### What to produce
Copy out the records word for word, from the line containing "Viewport: 998px width, 425px height." through the line containing "Image resolution: width=592", both included.

>> start

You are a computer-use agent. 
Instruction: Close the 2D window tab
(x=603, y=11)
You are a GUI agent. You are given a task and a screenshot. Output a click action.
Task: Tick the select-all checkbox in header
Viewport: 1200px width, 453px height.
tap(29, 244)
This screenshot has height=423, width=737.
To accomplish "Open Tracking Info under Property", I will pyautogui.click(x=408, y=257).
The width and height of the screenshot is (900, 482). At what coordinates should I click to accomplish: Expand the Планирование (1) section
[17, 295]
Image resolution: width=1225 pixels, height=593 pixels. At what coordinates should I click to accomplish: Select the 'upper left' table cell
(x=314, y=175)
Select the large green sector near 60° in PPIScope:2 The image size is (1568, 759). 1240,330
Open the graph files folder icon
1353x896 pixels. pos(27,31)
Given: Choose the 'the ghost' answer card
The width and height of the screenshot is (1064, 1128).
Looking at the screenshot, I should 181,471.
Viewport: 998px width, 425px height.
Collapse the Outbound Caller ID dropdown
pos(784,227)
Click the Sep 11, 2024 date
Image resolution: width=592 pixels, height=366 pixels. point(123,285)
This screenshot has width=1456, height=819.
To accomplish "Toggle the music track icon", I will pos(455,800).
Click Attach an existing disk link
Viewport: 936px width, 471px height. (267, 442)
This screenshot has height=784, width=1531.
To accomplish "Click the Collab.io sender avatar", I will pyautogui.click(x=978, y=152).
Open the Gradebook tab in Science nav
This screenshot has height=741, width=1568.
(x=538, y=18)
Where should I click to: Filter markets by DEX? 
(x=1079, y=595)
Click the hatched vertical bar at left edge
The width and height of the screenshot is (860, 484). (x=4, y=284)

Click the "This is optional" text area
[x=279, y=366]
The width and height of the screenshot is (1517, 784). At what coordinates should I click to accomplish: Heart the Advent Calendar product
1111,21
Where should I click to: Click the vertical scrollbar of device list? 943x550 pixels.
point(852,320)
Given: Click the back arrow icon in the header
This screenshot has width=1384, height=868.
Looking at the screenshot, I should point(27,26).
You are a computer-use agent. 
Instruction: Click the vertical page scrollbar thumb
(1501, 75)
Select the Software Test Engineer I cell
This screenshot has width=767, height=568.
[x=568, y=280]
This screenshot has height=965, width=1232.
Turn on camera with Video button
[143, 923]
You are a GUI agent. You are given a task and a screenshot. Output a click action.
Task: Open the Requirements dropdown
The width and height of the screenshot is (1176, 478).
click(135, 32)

>> end

### Task answer
Viewport: 998px width, 425px height.
Collapse the Outbound Caller ID dropdown
pos(784,227)
Click the Sep 11, 2024 date
Image resolution: width=592 pixels, height=366 pixels. point(123,285)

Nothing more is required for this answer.